Other key findings of the annual report include:
The top 5 countries in the South Asian mothers’ ranking are: Maldives, Sri Lanka and Bhutan. The bottoms 5 are (in descending order) Pakistan, India and Afghanistan.
The top 5 countries in the global mothers’ ranking are: Finland, Sweden, Norway, Iceland and the Netherlands. The bottom five (in descending order) are: Niger, Mali, Sierra Leone, Somalia and the DRC
In the industrialized world, the United States has by far the most first-day deaths. There, 50 per cent more first-day deaths occur than in all other industrialized countries combined.

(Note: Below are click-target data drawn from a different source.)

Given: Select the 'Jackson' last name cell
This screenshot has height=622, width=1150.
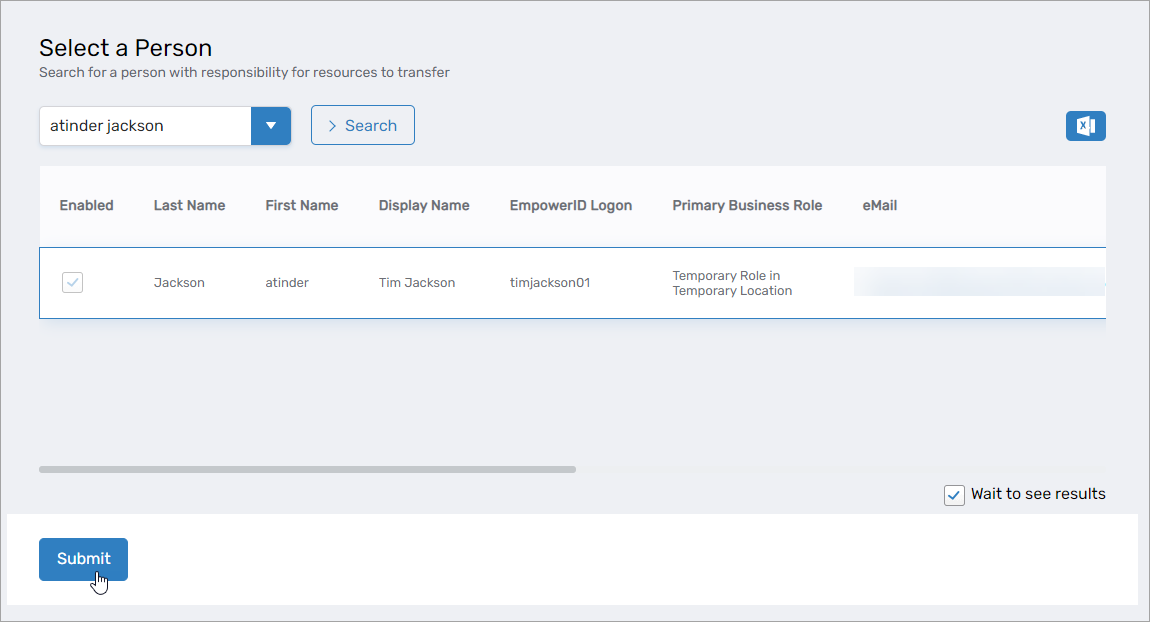Looking at the screenshot, I should (x=179, y=283).
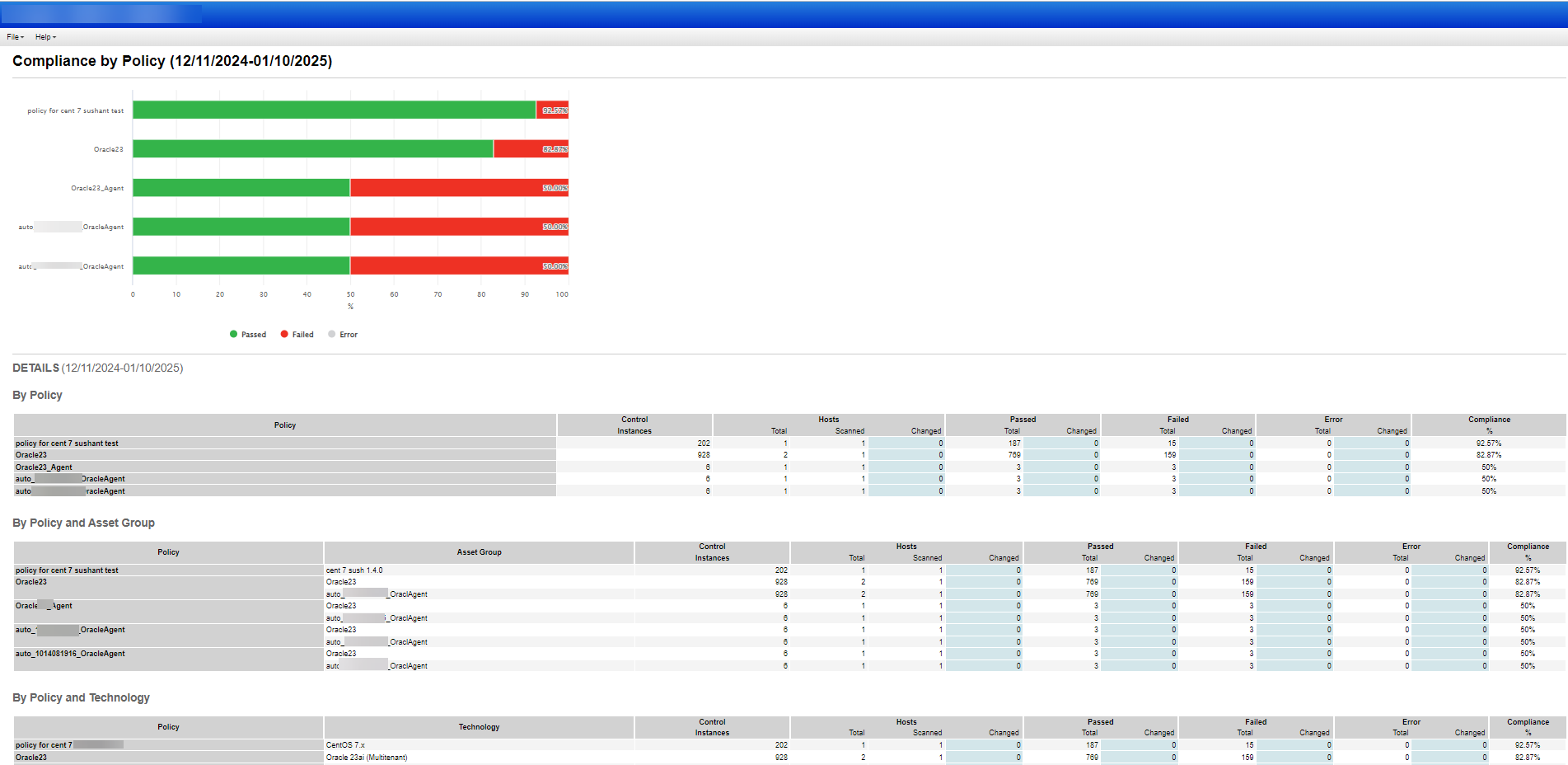Click the green Passed icon in the legend

pyautogui.click(x=234, y=334)
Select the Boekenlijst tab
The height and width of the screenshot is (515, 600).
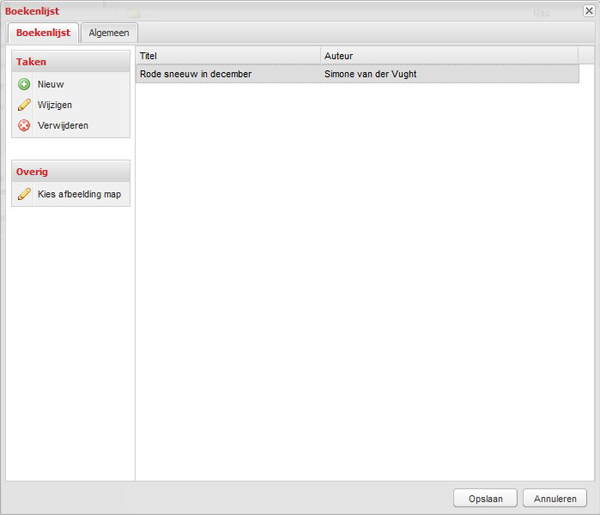(43, 33)
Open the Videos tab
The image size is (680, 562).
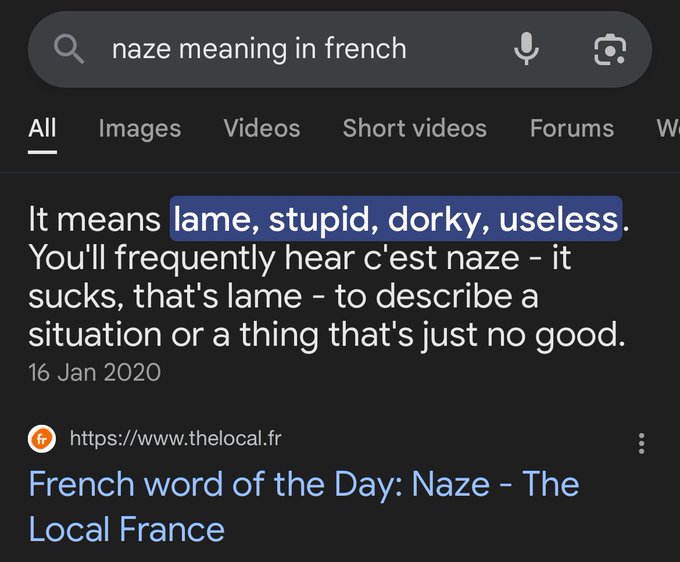[261, 128]
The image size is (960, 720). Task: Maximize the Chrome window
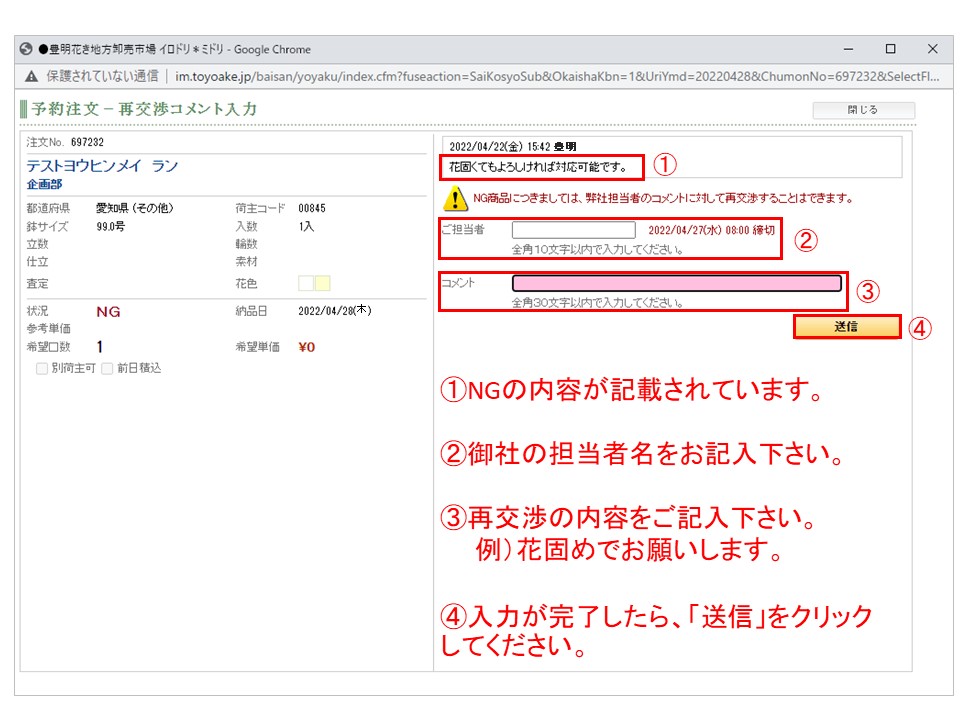click(x=890, y=49)
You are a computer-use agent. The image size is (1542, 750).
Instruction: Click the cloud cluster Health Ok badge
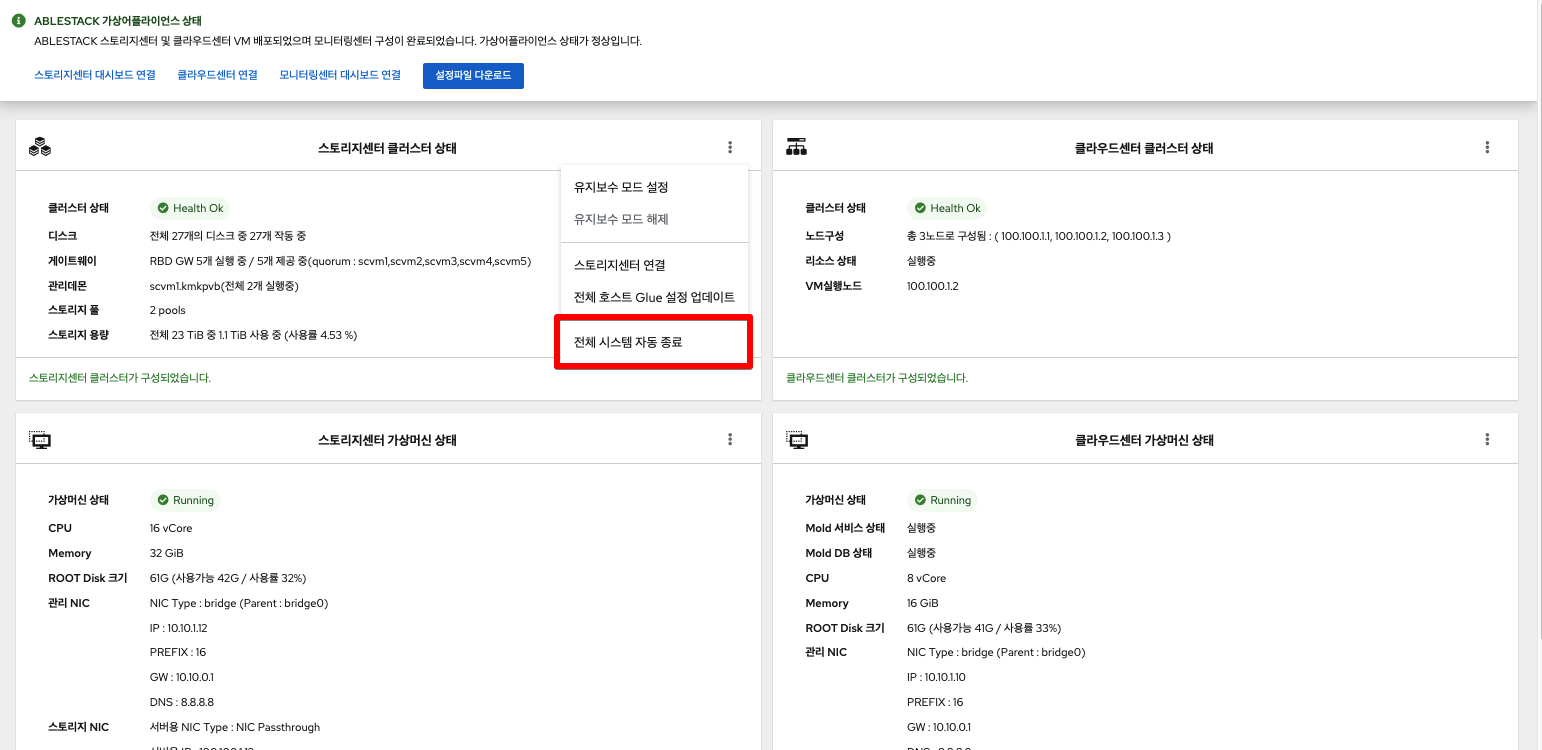click(x=947, y=208)
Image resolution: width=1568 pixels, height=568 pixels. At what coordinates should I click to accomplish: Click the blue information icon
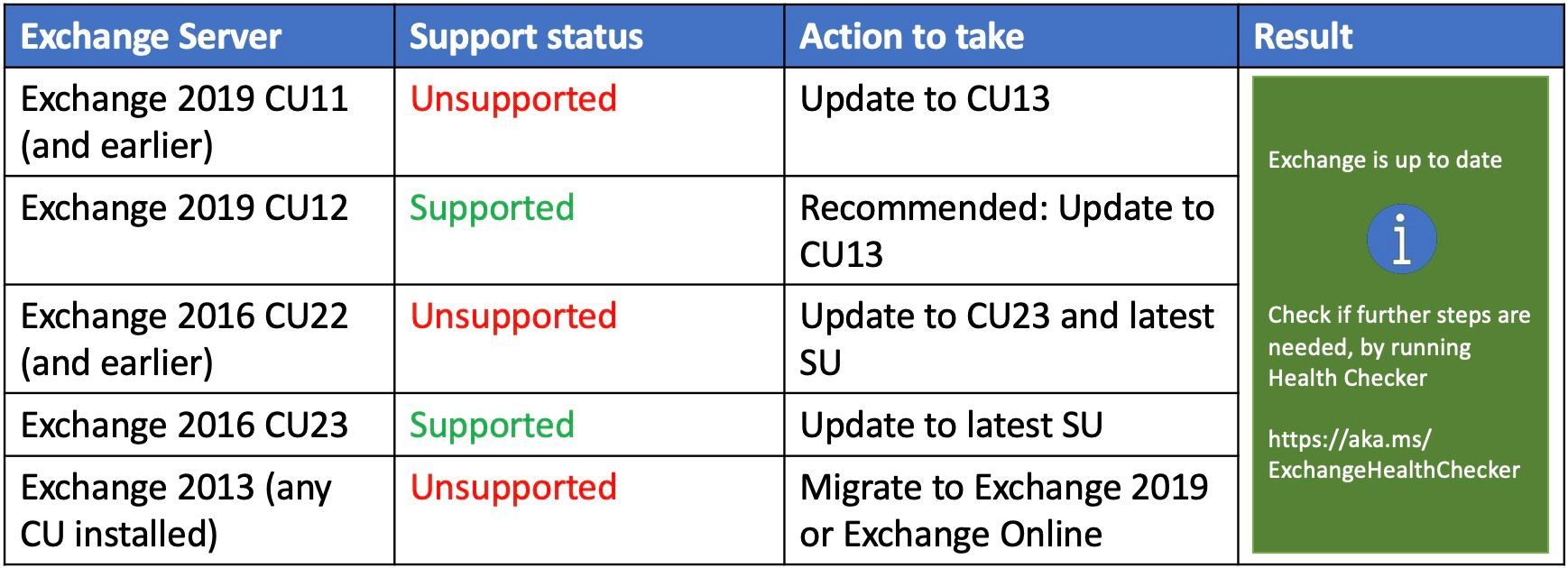[x=1400, y=239]
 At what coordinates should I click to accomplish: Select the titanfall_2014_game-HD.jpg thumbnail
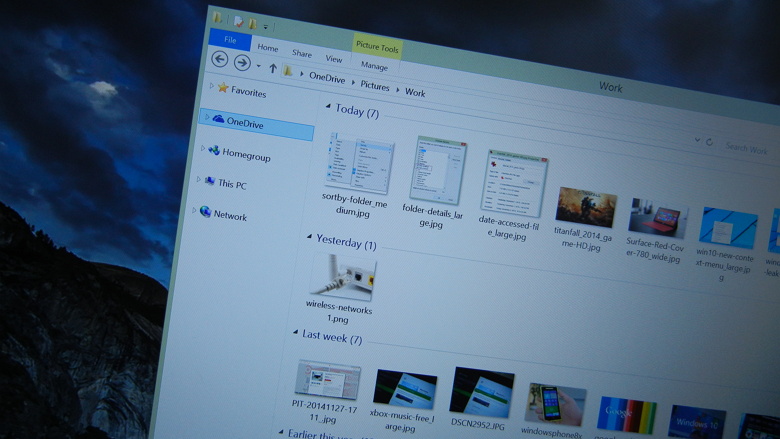pos(586,207)
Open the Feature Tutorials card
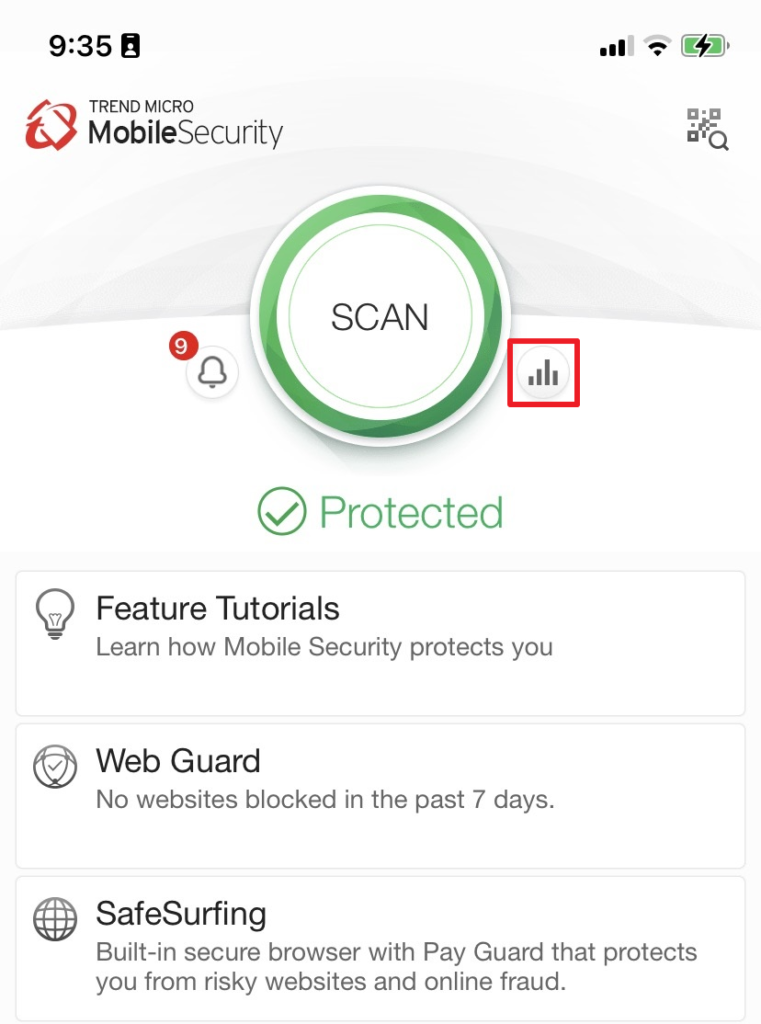The width and height of the screenshot is (761, 1024). (x=380, y=643)
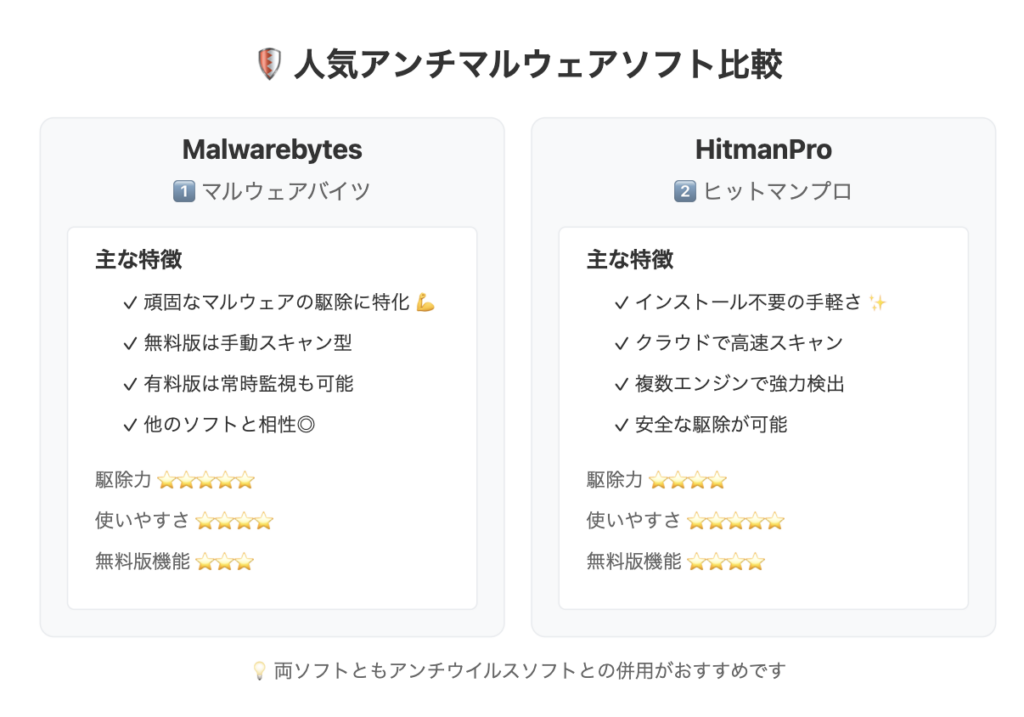Click the 人気アンチマルウェアソフト比較 title
The image size is (1024, 717).
tap(539, 64)
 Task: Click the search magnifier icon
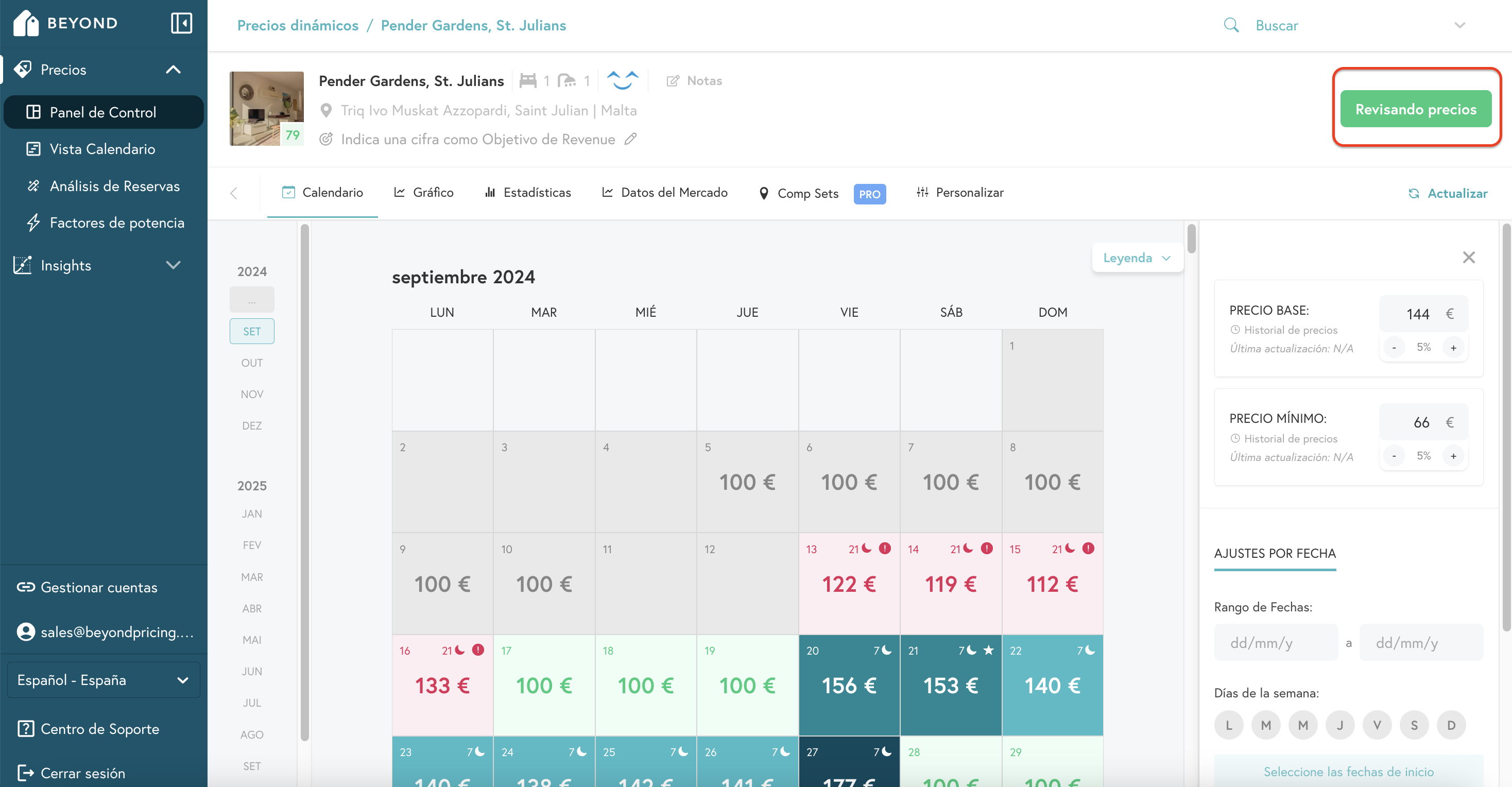(1231, 25)
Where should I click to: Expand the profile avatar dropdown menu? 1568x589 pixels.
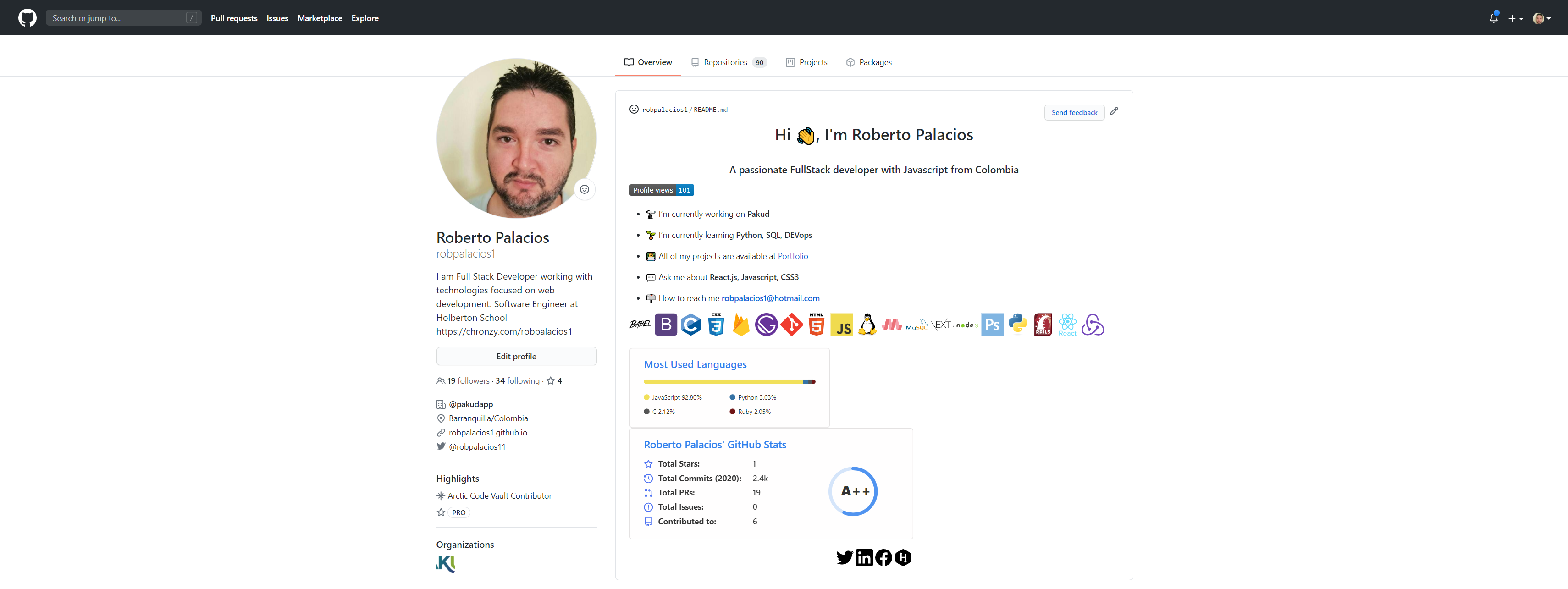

Two thirds of all newborn deaths occur in just 10 countries: India, Nigeria, Pakistan, China, DR Congo, Ethiopia, Bangladesh, Indonesia, Afghanistan and Tanzania.
With 98 per cent of all newborn deaths occurring in developing countries, a gap between the health of the world’s rich and poor is persistent and widening.
In many countries, the mortality gap between rich and poor has widened despite falling national rates.
Newborn health funding doesn’t match the need. While overseas development assistance for maternal and child health doubled between 2003 and 2008, only six per cent of the funding in 2008 went to activities specifically focused on newborns and only 0.1 per cent targeted newborns exclusively.
Save the Children calls on world leaders to:
Invest in low-cost solutions that can dramatically reduce newborn mortality. Proper cord care and newborn/paediatric doses of antibiotics can prevent and treat simple but deadly infections. Exclusive breastfeeding and “kangaroo mother care” should be encouraged which cost nothing but can save hundreds of thousands of babies’ lives each year. Additionally, birth attendants should be trained and given proper support and supplies.
Strengthen health systems so women have greater access to skilled birth attendants. They can provide lifesaving interventions to all mothers and children, in addition to providing more funding for maternal, newborn and child health programmes. More should be invested in frontline healthcare workers and community health workers to reach the most vulnerable mothers and babies.
Fight the underlying causes of newborn mortality, especially gender inequality and malnutrition. Helping mothers become strong and stable – physically, financially and socially – make their children stronger and more likely to survive and thrive.